A junction, when discussed in the context of transport, is a location where traffic can change between different routes, directions, or sometimes modes, of travel.

Etymology

The word "junction" derives from Latin iunctus, past participle of iungere, to join.  The word "junction" in this context may also refer to:
The general locality of a given interchange
A specific interchange on a major road, e.g. motorway. This is the common use in the United Kingdom. For example, Milton Keynes is said to be "off junction 13" of the M1.

History

Historically, many cities and market towns developed wherever there was a junction. A road intersection offered opportunities for rest or trade for travellers and merchants. Towns sprang up to accommodate this; the first such in Europe were probably at intersections of the Roman roads.

A similar effect came with the growth of rail transport; so-called railway towns grew up near major railway junctionsoriginally to accommodate railway workers, but expanding into fully functioning settlements over time.
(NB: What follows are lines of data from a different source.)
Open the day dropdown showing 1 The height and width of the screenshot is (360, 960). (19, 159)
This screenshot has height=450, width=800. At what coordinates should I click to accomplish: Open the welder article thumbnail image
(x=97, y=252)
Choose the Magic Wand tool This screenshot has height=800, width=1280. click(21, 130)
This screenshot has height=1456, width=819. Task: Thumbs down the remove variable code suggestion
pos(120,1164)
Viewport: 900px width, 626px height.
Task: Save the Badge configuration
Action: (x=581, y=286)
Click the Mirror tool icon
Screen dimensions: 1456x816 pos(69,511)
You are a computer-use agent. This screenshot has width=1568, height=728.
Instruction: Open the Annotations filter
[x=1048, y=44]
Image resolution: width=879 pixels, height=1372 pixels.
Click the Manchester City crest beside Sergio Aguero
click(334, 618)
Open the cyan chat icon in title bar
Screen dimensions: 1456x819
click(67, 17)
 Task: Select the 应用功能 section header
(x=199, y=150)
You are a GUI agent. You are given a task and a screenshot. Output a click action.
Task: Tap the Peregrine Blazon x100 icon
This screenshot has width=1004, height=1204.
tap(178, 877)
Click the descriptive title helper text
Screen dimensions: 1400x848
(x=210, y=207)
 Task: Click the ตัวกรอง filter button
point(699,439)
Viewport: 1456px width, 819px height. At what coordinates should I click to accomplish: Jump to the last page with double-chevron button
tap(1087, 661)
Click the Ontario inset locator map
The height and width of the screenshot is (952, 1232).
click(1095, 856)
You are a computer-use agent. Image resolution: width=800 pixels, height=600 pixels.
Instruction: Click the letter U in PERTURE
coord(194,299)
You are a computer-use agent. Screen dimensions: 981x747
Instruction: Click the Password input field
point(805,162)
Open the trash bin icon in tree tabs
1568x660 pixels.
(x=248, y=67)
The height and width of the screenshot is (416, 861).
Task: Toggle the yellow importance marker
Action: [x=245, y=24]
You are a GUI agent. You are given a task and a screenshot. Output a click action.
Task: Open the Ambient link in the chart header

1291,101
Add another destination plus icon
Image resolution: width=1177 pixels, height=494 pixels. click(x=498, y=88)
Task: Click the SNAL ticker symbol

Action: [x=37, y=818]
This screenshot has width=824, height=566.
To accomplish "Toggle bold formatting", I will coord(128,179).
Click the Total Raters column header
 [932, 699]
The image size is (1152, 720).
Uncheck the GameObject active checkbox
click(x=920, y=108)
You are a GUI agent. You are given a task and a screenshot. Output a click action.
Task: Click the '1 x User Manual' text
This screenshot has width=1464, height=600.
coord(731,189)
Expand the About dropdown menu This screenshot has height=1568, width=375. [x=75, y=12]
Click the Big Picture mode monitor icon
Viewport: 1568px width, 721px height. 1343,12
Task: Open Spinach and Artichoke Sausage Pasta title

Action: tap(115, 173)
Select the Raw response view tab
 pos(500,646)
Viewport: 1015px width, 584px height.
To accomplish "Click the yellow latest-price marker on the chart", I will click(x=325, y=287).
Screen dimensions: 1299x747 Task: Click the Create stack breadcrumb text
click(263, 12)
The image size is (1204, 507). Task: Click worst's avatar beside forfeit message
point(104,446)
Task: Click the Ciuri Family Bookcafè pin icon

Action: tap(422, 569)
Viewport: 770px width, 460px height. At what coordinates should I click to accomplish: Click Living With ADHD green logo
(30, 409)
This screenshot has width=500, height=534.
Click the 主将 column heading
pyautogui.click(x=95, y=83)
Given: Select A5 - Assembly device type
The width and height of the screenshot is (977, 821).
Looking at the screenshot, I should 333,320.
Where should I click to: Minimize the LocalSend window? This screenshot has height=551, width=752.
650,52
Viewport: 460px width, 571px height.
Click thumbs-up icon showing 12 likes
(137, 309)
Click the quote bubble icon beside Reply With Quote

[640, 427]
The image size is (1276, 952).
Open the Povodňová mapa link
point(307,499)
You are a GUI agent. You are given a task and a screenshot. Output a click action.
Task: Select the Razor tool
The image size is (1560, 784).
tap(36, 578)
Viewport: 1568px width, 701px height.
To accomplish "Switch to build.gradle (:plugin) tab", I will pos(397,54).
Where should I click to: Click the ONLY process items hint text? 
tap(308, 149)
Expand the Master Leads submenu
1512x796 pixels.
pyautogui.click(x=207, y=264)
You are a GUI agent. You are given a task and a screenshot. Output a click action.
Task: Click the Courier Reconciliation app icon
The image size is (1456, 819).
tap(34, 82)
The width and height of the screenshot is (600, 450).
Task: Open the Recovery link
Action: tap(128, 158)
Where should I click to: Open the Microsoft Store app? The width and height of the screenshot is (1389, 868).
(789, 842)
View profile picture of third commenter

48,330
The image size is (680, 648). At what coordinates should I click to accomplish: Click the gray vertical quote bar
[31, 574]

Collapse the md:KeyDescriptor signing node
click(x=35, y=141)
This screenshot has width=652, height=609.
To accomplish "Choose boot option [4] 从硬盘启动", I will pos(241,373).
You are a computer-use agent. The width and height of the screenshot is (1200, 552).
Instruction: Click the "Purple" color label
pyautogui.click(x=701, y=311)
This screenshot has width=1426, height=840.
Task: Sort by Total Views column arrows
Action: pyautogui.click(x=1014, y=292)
Junctions also developed where different modes of transport intersected, e.g. canal and rail.

Junctions for specific transport modes

See main articles: Junction (road) and Junction (rail).
There are many types of different junction for road transport and rail transport (including metro and rapid transit systems). If many of these are contained in a small area, and where passengers can change from one transport mode to the other in them, it is said to be a transport hub.